## TEXTAUSZUG
※ ※ ※
So ganz anders erzählt er dagegen von der Pfalz. Gelassen und tiefenentspannt, lässt er sich von einem Thema zum anderen treiben und erinnert mich damit an die vielen Weinfestbesucher, die auch von einem Stand zum anderen mäandern, immer auf der Suche nach der besten Schorle und der besten Unterhaltung und schließlich trunken vor Gemütlichkeit und Wein nur noch sagen können "Schä isses". Und so könnte auch der letzte Satz im Buch lauten...

Noch bin ich aber nicht beim letzten Satz angekommen. Man liest und lauscht dem Erzähler, von dem man meint, er säße neben einem. Da wird kein Weinstraßenklischee ausgelassen, der Wein und das deftige Essen über den grünen Klee gelobt und so nebenbei auch gleich Kritik geübt, weil die Gefahr besteht, dass diese "Weck, Worscht und Woi" – Seligkeit nur noch gespielt und nicht mehr gelebt wird, im Freizeitpark genannt Pfalz. Über die Gegensätze, die das Land auch ausmachen, schreibt er besonders gern: "Rübenwinzer" und Rebenwinzer, Rheinebene und Pfälzer Wald, Industrie und Gemüseäcker...und als alles verbindendes Element sieht er die Lebensart der Menschen an. Ihre Offenheit, ihre Neugier und Großherzigkeit haben es ihm angetan. Bei aller Liebe hält er ihnen dennoch den Spiegel vor und als Einheimische habe ich gerade an diesen Stellen am meisten gelacht. Auch andere kriegen ihr Fett weg, mal satirisch, mal ernst, mal recht emotional, aber immer mit Respekt, da wird niemand fertig gemacht. Und das, was er zu Helmut Kohl zu sagen hat, könnte dazu führen, dass sich dereinst die pfälzer Geister, die sich an ihm scheiden, „änonner widder guud sin“ (einander wieder gut sind). Ich hätte ihm gerne noch länger zugehört, aber irgendwann "is a de ledzschde (letzte) pelzer Schobbe (0,5 Liter) all" und man trollt sich nach Hause. An dieser Stelle sei angemerkt, dass Habekost hin und wieder Worte und ganze Sätze in Pfälzer Mundart einfügt, die aber immer übersetzt werden; und da er als Zugabe auch noch einen kleinen Sprachkurs anbietet, sollte es keine Verständnisprobleme geben.
※ ※ ※
## DIE DATEN
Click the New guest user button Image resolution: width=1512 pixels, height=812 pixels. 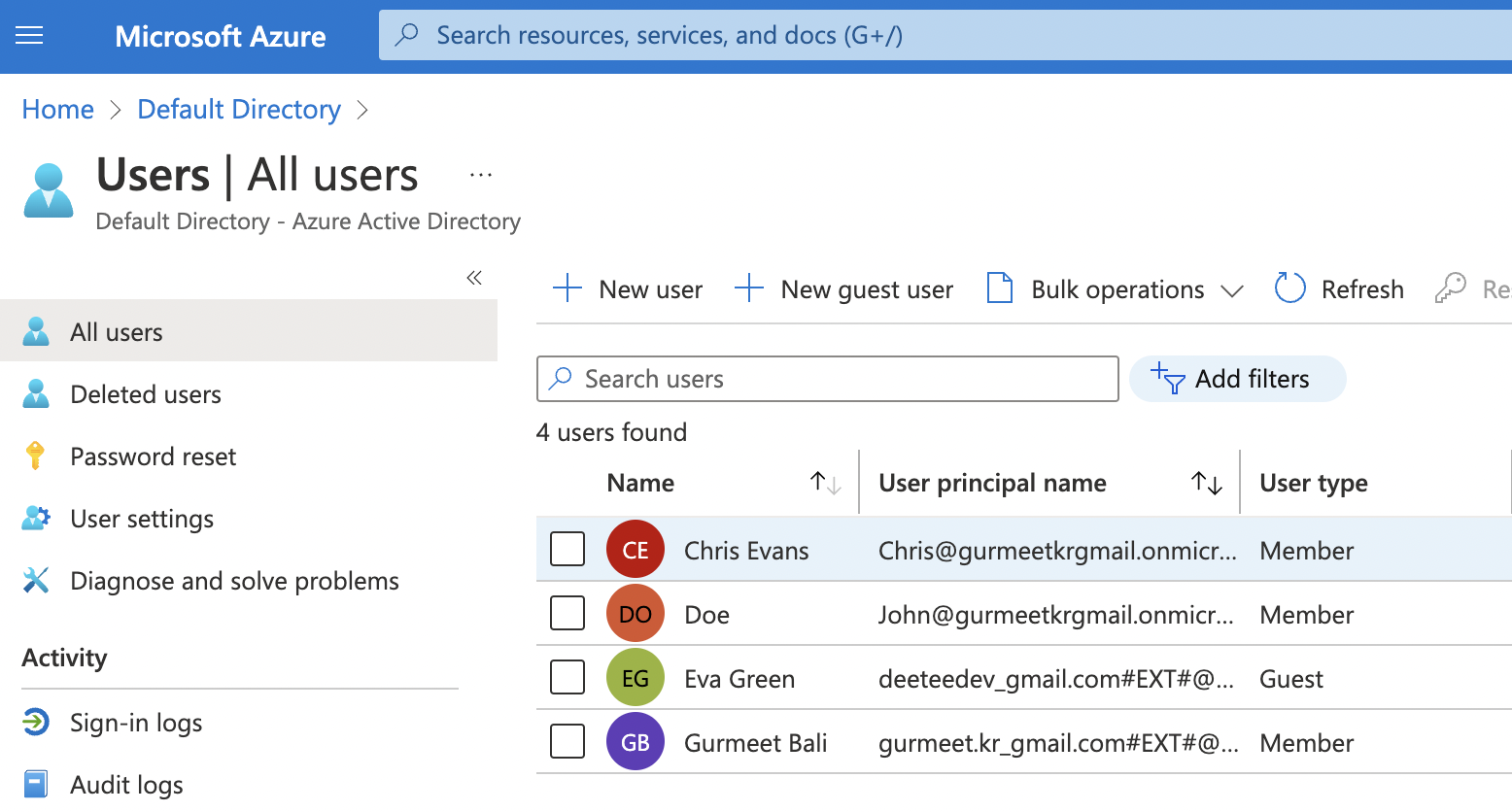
※ ※ ※
## AUFGABE 1
Fassen Sie den Absatz im Textauszug, der mit „Noch bin ich aber nicht beim letzten Satz angekommen“ beginnt, als knappe Stichpunktliste zusammen. Die wichtigsten Aussagen sollen erhalten bleiben.
## AUFGABE 2
Führen Sie den Textauszug über Habekosts Buch zur Pfalz nach seinem letzten Satz weiter.

## ANTWORT 1
- Beim Lesen hat man das Gefühl, der Erzähler säße direkt neben einem.
- Habekost lässt kein Weinstraßenklischee aus und lobt Wein und deftiges Essen überschwänglich.
- Zugleich übt er Kritik, weil die „Weck, Worscht und Woi“-Seligkeit im „Freizeitpark“ Pfalz nur noch gespielt statt gelebt werden könnte.
- Besonders gern schreibt er über die Gegensätze des Landes, etwa Rüben- und Rebenwinzer, Rheinebene und Pfälzer Wald sowie Industrie und Gemüseäcker.
- Als verbindendes Element sieht er die Lebensart der Menschen mit ihrer Offenheit, Neugier und Großherzigkeit.
- Bei aller Liebe hält er den Pfälzern den Spiegel vor, und aus einheimischer Sicht sind gerade diese Stellen die lustigsten.
- Auch andere werden mal satirisch, mal ernst, mal emotional kritisiert, aber stets mit Respekt.
- Seine Ausführungen zu Helmut Kohl könnten die an ihm gespaltenen Pfälzer wieder miteinander versöhnen.
- Man hätte ihm gern länger zugehört, doch irgendwann ist der letzte Schoppen leer.
- Habekost fügt Wörter und Sätze in Pfälzer Mundart ein, übersetzt sie aber immer. Zusätzlich bietet er einen kleinen Sprachkurs an, sodass keine Verständnisprobleme entstehen.

## ANTWORT 2
Ein großer Teil des Textes befasst sich mit der Weinstraßenromantik und dem Pfälzer Wald samt seinen Burgen, und wie der Autor selbst schon gemutmaßt hat, wird man ihm Auslassungen vorhalten, was ich an dieser Stelle nun tun werde. Ich hätte mich gefreut, wenn er sich der Kultur im allgemeinen mehr angenommen hätte. Als Beispiele seien hier angeführt das Straßentheaterfestival in Ludwigshafen, das vielfältige Mundarttheater (auch jenseits des Boulevards) und die sehr lebendige Kleinkunstszene. Trotzdem, seine Gebrauchsanweisung ist ihm gelungen, ja so "simmer" (sind wir). Und wer seine Tipps und Hinweise ernst nimmt und befolgt, wird sich als Tourist oder "Roigschlengerder" (Zugezogener) recht schnell hineinfinden in Landschaft und  Lebensart dieses "Strichs von Land" wie ihn Habekost nennt.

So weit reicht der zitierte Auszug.